À l’arrivée au camp de Kati, les téléphones portables des personnalités arrêtées leur sont retirés et les quatre hommes sont privés de tout moyen de communication. « Ils ont passé la nuit sous le coup de menaces de la part des cadres de l’ex-junte », précise une source diplomatique. Une nouvelle fois, Assimi Goïta met la pression sur Bah N’Daw : il exige la démission immédiate de Moctar Ouane et la réintégration au gouvernement des colonels Camara et Koné. Le président de la transition reste inflexible.

Selon nos sources, les ex-putschistes ont alors en réalité déjà pris leur décision. Dans une autre salle du camp de Kati, d’autres tractations sont déjà en cours entre les militaires et les responsables du Mouvement du 5 juin-Rassemblement des forces patriotiques (M5-RFP). Parmi eux, le président du comité exécutif du Mouvement, Choguel Maïga, et Mountaga Tall, président du Congrès national d’initiative démocratique (CNID).

Lors d’une entrevue qui s’est terminée aux alentours de 4 heures du matin mardi 25 mai, des cadres de l’ex-junte leur proposent de désigner au sein du M5 le futur Premier ministre. Maïga et Tall acceptent, mais, incapables de se mettre d’accord sur un nom, demandent un délai pour se décider. Entre temps, Bah N’Daw et Moctar Ouane sont officiellement placés « hors de leurs prérogatives ». Le nom du candidat à la primature, qui devra être validé par Goïta, devait être donné dans les prochaines heures, mais le M5-RFP est à l’heure actuelle très divisé.

« Un président mis aux arrêts ne revient plus aux manettes »

Quelle sera l’attitude de la communauté internationale ? Une délégation de la Communauté économique des États de l’Afrique de l’Ouest (Cedeao) a atterri ce 25 mai aux alentours de 15 heures à Bamako. Celle-ci, qui a d’ores et déjà réaffirmé son opposition à « toute ingérence militaire », est conduite par le Nigérian Goodluck Jonathan, médiateur attitré de l’organisation, Jean-Claude Brou, le président de la Commission, le général Francis Béhanzin, commissaire aux Affaires politiques, paix et sécurité, et Shirley Ayorkor Botchway, la ministre des Affaires étrangères du Ghana.
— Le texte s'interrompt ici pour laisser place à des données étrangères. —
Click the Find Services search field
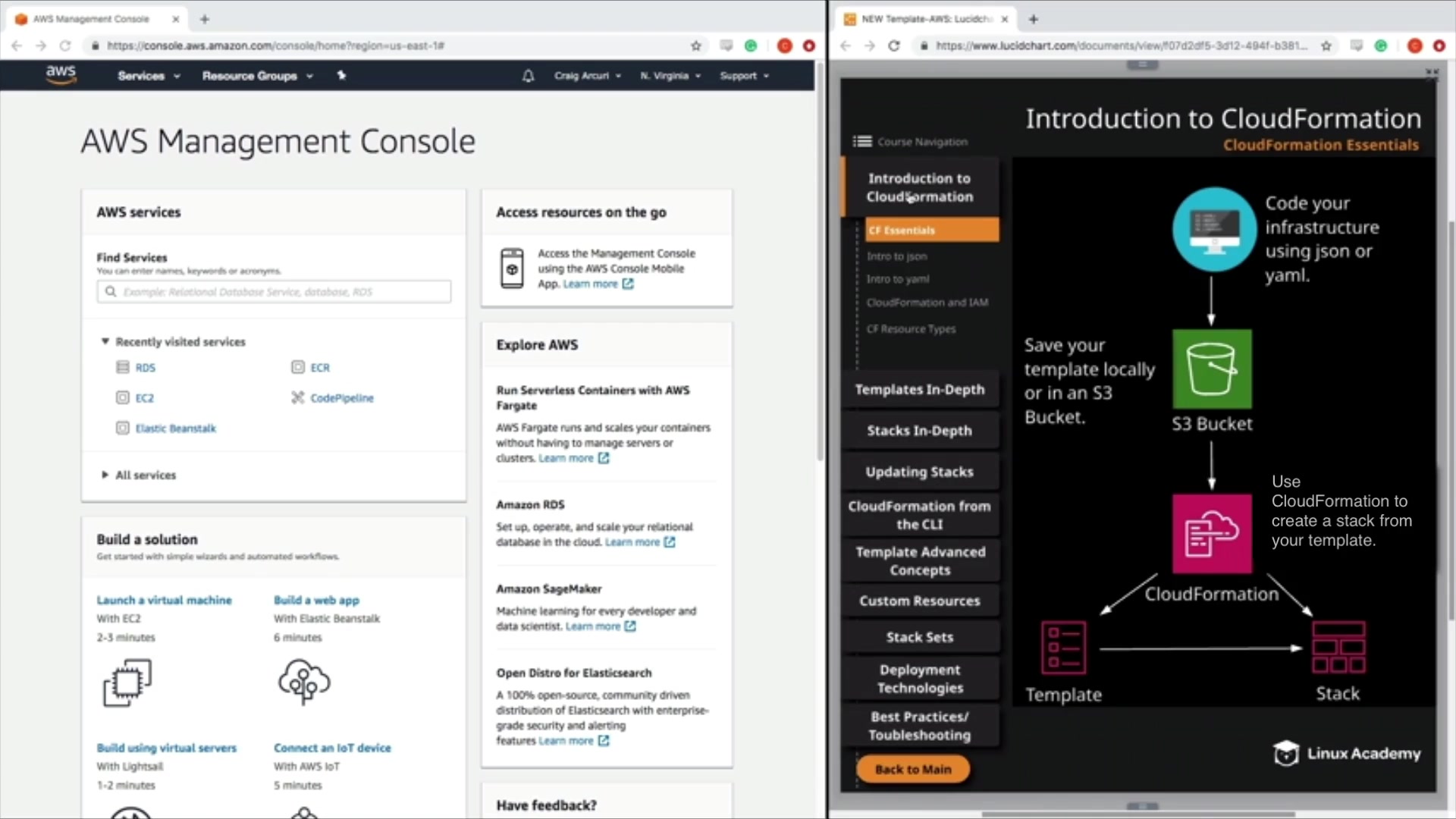Screen dimensions: 1456x819 coord(274,292)
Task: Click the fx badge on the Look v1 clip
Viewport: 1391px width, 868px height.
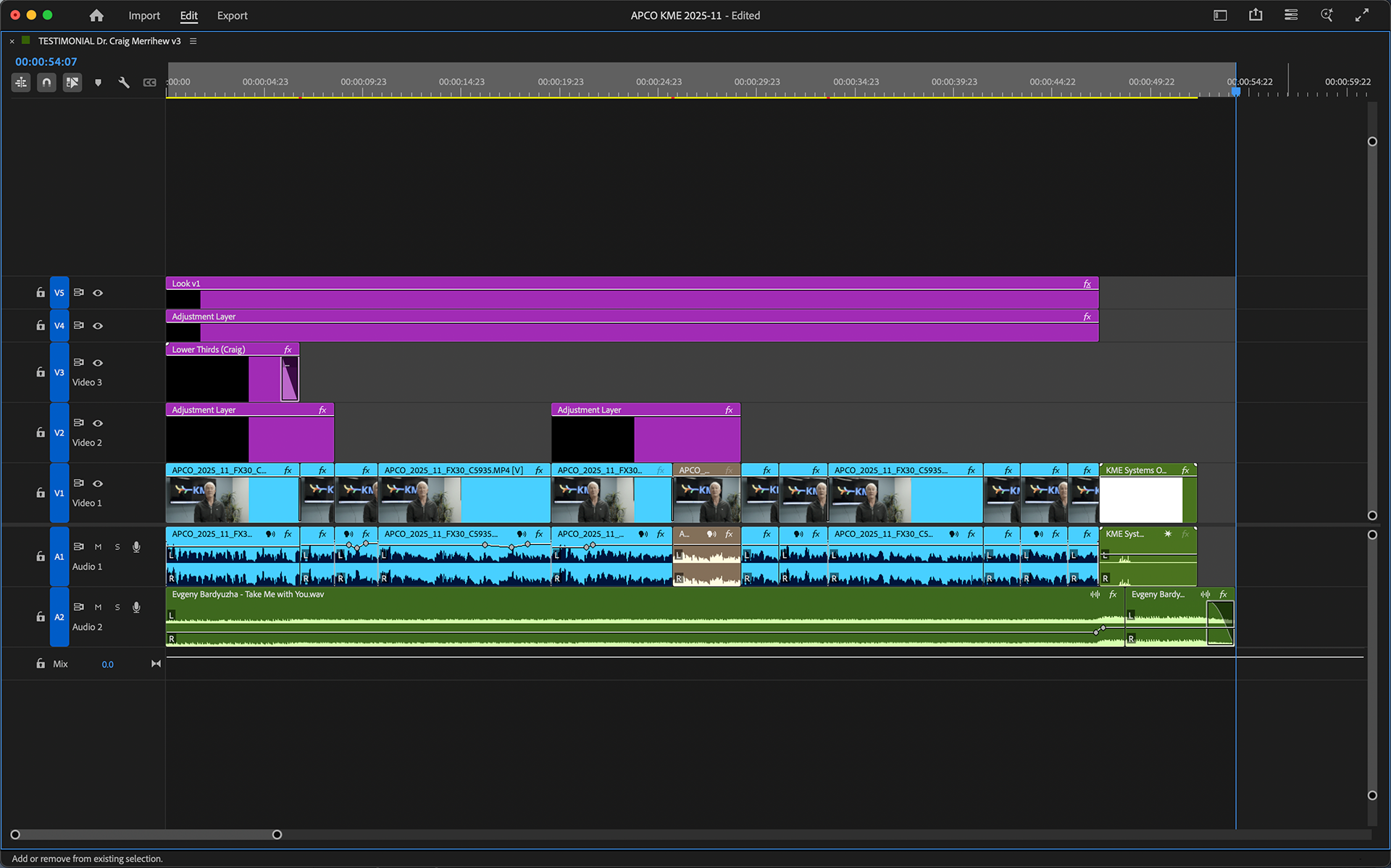Action: (1087, 283)
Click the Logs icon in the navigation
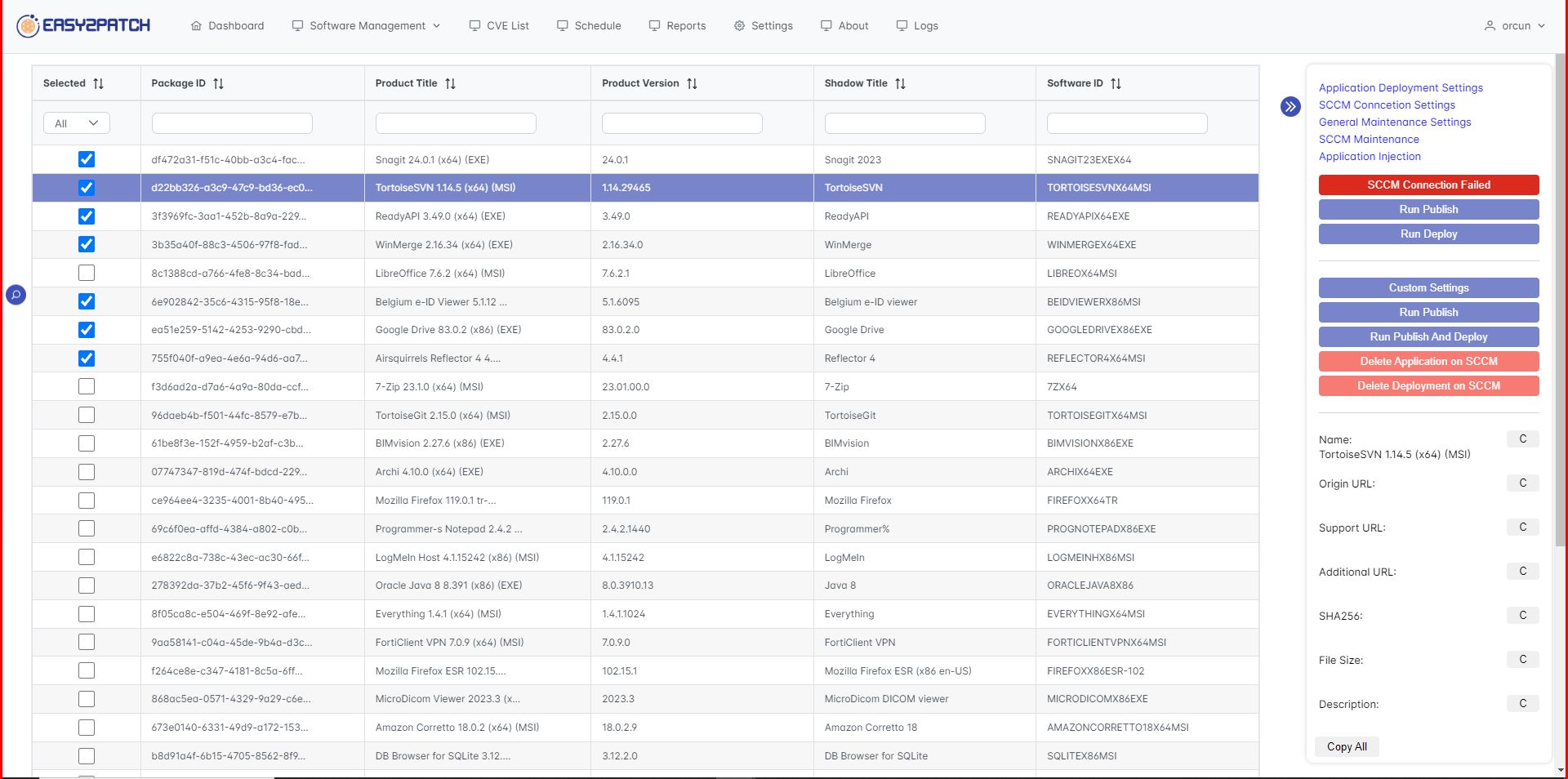 point(902,25)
Jonathan a prévu de s’entretenir avec chacun des acteurs de la transition, dont – avec l’accord d’Assimi Goïta – Bah N’Daw et son Premier ministre. Mais, selon nos sources au sein du CNT, le sort du Premier ministre Moctar Ouane est d’ores et déjà scellé. « Le Premier ministre proposé par le M5 va être nommé par le vice-président Goïta (…) puis nous mettrons en place un gouvernement d’union nationale », affirme un cadre du CNT. Quant à Bah N’Daw, son cas n’est guère plus reluisant. « Un président mis aux arrêts ne revient plus aux manettes », confie Issa Kaou Djim, le quatrième vice-président du Comité national de transition et soutien indéfectible du colonel Goïta.